Protein Swap | Shrimp White Miso Chowder
with Broccoli, Potatoes & Celery
Cooking time
20 minutes
Servings
2/4
Calories
610 /serving
Protein Swap | Shrimp White Miso Chowder
with Broccoli, Potatoes & Celery
Get into the thick of things with a soothing bowl of seafood chowder. White miso paste, a salty-sweet concoction made with fermented soy beans and koji, is the taste layer behind many a successful Japanese soup.
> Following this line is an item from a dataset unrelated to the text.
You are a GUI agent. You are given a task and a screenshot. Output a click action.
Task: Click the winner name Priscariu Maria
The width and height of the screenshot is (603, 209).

Applied to a classic chowder, along with veg demi-glace and heavy cream, it’s an ideal enhancer. Fill out each serving with morsels of potatoes, crunchy celery and just-tender broccoli florets, along with tender curls of pink shrimp.
We will send you:
- 285g Shrimp (BAP-certified)
- 450g Baby potatoes
- 200g Broccoli florets
- 50g Diced onions
- 1 Celery stalk
- 20g White miso paste
- 30ml Vegetable demi-glace
- 90ml Heavy cream
- 9g Zesty Herbs spices (garlic, dehydrated carrots, red bell pepper, onion, chives, salt, spices, mustard, sugar, sunflower oil, lemon oil)
Contains: Milk, Mustard, Shrimp, Soy
You will need:
Large pot (non-stick if possible)
Oil
2 or 4 tbsp Butter
Salt & pepper (S&P)
Total Fat
33 g
Saturated Fat
18 g
Sodium
1900 mg
Total Carb
53 g
Sugars
8 g
Protein
30 g
Fibre
8 g
Preparation

Cook the shrimp
Pat the shrimp dry with paper towel (remove the shells from the tails if desired); season with ⅓ of the spices and S&P. In a large pot (non-stick if possible), heat a drizzle of oil on medium-high. Add the shrimp* and cook, 1 to 2 min. per side, until opaque and cooked through. Transfer to a plate. Wipe out and reserve the pot.

Mise en place
Meanwhile, small-dice the potatoes. Thinly slice the celery crosswise on an angle.

Start the chowder
In the reserved pot, heat 2 tbsp butter (double for 4 portions) on medium-high. Add the onions and miso. Sauté, 30 sec. to 1 min., until fragrant; season with the remaining spices. Add the potatoes, celery, demi-glace, cream, 2 ¼ cups water (3 ½ cups for 4 portions) and S&P; bring to a boil. Reduce the heat to simmer and cook, stirring occasionally, 11 to 13 min., until just tender.

Finish the chowder
To the pot of chowder, add the broccoli (halve if large). Cook, stirring occasionally, 2 to 5 min., until tender. Off the heat, add the shrimp; stir gently.

Plate your dish
Divide the chowder between your bowls. Bon appétit!
*Health Canada recommends cooking shellfish to a minimum internal temperature of 74°C.